**INFORMATION SUPPLIED**:

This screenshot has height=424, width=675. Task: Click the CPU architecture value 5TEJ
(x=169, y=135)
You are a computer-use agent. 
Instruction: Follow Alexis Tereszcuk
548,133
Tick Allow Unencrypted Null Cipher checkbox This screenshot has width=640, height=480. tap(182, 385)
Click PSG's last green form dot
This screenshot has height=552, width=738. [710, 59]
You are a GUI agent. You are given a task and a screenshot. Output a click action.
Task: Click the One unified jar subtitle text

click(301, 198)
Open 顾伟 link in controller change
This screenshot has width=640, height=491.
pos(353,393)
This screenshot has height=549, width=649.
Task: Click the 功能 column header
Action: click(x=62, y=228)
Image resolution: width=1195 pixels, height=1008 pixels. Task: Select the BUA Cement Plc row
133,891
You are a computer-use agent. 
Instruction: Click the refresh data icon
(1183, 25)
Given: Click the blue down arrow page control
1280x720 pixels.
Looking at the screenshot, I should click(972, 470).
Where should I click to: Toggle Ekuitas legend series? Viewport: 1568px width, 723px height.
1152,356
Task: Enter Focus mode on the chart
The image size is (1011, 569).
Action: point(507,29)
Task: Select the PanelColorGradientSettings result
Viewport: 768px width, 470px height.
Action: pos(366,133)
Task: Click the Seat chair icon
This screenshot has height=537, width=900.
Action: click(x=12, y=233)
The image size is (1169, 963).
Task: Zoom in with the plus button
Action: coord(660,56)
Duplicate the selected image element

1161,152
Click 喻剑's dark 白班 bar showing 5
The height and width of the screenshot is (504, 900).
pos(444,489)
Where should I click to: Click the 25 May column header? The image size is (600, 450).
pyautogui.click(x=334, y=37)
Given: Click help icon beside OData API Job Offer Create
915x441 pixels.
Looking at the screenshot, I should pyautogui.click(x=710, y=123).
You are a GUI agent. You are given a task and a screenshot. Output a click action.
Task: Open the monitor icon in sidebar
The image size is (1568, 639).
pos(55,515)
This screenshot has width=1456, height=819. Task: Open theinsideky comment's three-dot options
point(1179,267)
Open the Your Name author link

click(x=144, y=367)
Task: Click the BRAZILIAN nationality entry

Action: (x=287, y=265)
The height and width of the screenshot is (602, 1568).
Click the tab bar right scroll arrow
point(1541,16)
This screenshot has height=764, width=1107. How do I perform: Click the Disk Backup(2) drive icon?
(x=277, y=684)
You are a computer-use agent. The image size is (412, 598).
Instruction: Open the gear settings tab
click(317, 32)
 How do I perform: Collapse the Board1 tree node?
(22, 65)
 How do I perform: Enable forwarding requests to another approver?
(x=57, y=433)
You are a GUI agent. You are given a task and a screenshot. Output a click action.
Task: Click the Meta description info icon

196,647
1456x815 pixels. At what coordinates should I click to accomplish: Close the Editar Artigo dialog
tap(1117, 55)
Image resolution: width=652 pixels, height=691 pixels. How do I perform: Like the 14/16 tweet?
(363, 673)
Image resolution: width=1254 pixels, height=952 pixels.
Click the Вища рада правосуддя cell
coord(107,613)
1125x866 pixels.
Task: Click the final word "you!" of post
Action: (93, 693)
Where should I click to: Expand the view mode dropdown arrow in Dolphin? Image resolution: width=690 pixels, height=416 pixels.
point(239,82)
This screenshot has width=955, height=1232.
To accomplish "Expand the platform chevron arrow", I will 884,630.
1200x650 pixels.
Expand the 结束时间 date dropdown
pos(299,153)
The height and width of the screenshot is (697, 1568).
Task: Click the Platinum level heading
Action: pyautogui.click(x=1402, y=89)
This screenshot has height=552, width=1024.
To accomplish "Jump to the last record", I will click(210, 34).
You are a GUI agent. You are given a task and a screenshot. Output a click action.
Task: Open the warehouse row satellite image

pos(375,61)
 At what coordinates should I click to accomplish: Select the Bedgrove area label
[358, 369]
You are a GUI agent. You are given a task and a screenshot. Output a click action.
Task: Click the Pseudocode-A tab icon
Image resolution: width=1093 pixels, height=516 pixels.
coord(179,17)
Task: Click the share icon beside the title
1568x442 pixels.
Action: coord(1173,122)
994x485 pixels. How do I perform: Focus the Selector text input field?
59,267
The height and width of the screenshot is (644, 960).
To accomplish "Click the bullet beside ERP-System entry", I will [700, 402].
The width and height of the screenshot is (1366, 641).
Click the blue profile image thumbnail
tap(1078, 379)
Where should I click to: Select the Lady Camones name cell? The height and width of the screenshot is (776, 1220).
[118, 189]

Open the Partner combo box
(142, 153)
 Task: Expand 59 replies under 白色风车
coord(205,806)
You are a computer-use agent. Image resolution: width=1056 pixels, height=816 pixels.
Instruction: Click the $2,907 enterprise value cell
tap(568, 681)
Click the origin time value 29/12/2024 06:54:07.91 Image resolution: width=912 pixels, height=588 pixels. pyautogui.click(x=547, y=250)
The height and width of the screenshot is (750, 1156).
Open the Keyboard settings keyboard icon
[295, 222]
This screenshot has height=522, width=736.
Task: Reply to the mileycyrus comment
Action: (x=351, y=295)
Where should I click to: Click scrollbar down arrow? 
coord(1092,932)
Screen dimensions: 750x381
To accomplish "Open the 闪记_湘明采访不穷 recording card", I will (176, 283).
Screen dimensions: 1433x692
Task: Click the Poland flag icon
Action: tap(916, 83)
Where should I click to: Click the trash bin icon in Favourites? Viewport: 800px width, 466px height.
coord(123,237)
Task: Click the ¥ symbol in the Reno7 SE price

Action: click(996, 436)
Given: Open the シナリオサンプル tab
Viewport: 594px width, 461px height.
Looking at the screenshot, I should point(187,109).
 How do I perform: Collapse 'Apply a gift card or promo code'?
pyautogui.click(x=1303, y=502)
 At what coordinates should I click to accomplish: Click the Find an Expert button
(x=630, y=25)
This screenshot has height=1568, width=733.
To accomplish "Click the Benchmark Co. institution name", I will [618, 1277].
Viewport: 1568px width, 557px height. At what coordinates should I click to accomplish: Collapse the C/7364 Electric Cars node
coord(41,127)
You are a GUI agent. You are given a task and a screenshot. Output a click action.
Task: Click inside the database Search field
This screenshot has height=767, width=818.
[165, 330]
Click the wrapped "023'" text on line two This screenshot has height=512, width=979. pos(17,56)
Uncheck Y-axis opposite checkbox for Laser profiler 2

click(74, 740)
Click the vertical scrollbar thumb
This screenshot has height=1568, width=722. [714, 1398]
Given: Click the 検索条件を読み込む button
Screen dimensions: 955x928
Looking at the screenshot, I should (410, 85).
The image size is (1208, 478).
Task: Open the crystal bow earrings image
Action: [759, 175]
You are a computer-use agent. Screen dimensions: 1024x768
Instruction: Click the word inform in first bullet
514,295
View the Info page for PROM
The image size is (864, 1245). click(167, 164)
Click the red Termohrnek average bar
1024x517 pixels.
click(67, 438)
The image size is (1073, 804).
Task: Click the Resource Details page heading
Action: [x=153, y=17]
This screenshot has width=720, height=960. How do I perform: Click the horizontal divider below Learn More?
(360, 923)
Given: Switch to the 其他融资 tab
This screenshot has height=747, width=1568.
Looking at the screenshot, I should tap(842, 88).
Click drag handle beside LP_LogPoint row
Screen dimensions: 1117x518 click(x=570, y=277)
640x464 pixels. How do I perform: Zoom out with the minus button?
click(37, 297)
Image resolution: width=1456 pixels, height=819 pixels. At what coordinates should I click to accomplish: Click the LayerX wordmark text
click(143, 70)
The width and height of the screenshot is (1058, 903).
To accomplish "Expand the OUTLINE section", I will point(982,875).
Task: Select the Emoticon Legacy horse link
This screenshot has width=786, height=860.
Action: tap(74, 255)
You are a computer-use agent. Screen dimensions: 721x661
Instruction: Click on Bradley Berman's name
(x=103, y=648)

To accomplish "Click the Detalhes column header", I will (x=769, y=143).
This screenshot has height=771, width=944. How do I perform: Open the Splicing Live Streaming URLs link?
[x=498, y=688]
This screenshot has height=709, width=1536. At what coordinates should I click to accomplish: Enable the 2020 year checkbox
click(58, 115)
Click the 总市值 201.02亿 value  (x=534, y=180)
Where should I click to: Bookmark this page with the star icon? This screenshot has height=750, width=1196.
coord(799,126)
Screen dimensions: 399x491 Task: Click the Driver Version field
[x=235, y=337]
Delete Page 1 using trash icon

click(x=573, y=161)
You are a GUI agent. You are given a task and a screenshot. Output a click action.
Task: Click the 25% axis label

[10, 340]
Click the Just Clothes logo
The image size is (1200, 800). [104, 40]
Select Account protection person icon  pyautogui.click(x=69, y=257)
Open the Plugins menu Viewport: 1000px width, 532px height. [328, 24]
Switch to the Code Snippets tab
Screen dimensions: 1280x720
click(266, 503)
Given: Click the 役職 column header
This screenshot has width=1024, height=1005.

**WORK REQUIRED**:
Scan the listing for the string "Switch", then copy every line where it appears.

**TASK OUTPUT**:
Given: Switch to the 其他融资 tab
Switch to the Code Snippets tab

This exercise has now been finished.